Burası öyle bir yerdi ki her boşa giden kurşun, bir kadına denk geliyordu. Kadın öyle bir varlıktı ki, bir boş kurşuna bile kurban edilebiliyordu.
Aradan geçen birkaç saatin sonunda hepimiz h ameliyathanenin önündeydik. O süreçte Onat silahı bizzat gidip balistiğe teslim etmişti. Ameliyathanenin kapısı açıldığında kalbim Ekin için çarptı. Ekin ve hiçbir şeyden haberi olmayan o masum bebek için. İçeriden gözlüklü, ellili yaşlarında olduğu belli olan bir doktor çıktı. Bakışları bizim üzerimizde dolaştı.
''Ekin Koç'un yakınları siz misiniz?'' Onat en öndeydi. Ağzını en son bizimle konuştuğundan bu yana bıçak açmamıştı. Ta ki şimdiye kadar.
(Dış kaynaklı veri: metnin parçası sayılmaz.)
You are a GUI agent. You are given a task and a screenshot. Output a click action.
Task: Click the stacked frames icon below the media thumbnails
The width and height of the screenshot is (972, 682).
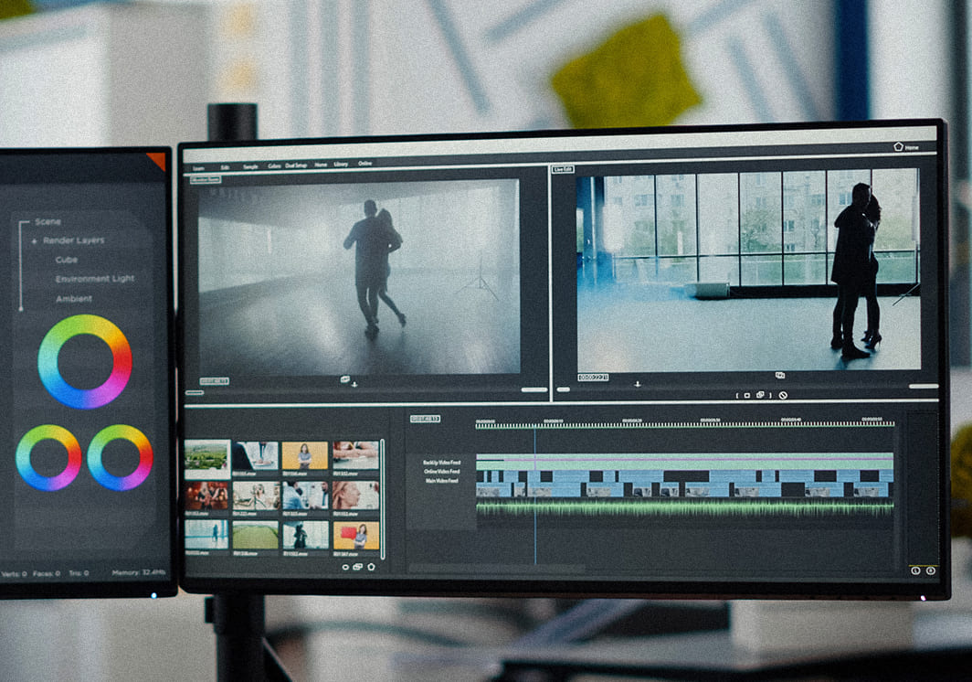click(x=357, y=567)
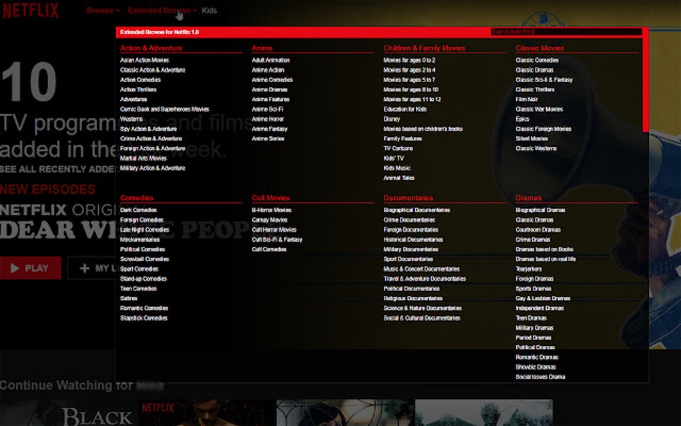The image size is (681, 426).
Task: Open Military Documentaries
Action: click(413, 249)
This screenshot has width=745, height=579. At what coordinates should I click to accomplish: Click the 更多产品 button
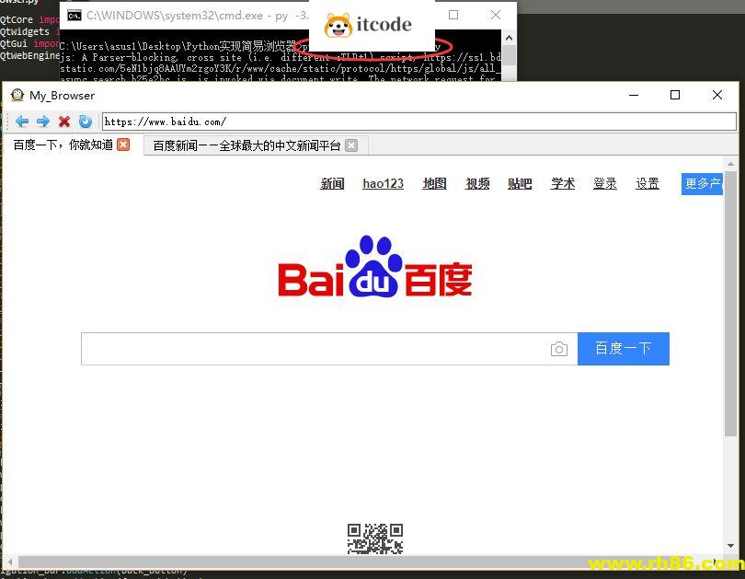click(705, 183)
''Evet.'' doktor derin bir nefes aldı. O an bir şeylerin ters gittiğini anladım.
''Yaşıyor mu?'' zihnimde bile sormaya çekindiğim o soruyu Şimal doktora sordu. Ekin'in öldüğünü söylemediler. Hastane koridorunda, floresan ışıklarının altında, doktorun ağzından çıkan kelimeler havada asılı kaldı. Önce kimse tepki vermedi. Sanki beynimiz, söylenenleri algılamamak için özel bir direnç geliştirmişti. Ama kelimeler, duymazdan gelinemeyecek kadar keskindi.
"Bebeği kaybettik." kelimeler göğsüme ağır bir taş gibi oturdu. Bebek. Daha doğmamış, henüz kimsenin tam anlamıyla sahiplenmediği ama yine de hepimizin bildiği o küçük varlık. Yaşamla arasında incecik bir ip vardı, kopmuştu. Yanımda Selin'in nefesi kesildi. Yiğit, ellerini cebine sokup başını eğdi. Onat duvara dönüp sessizce küfretti. Herkes ama herkes, aynı anda bir yükü sırtlamış gibi içine kapandı.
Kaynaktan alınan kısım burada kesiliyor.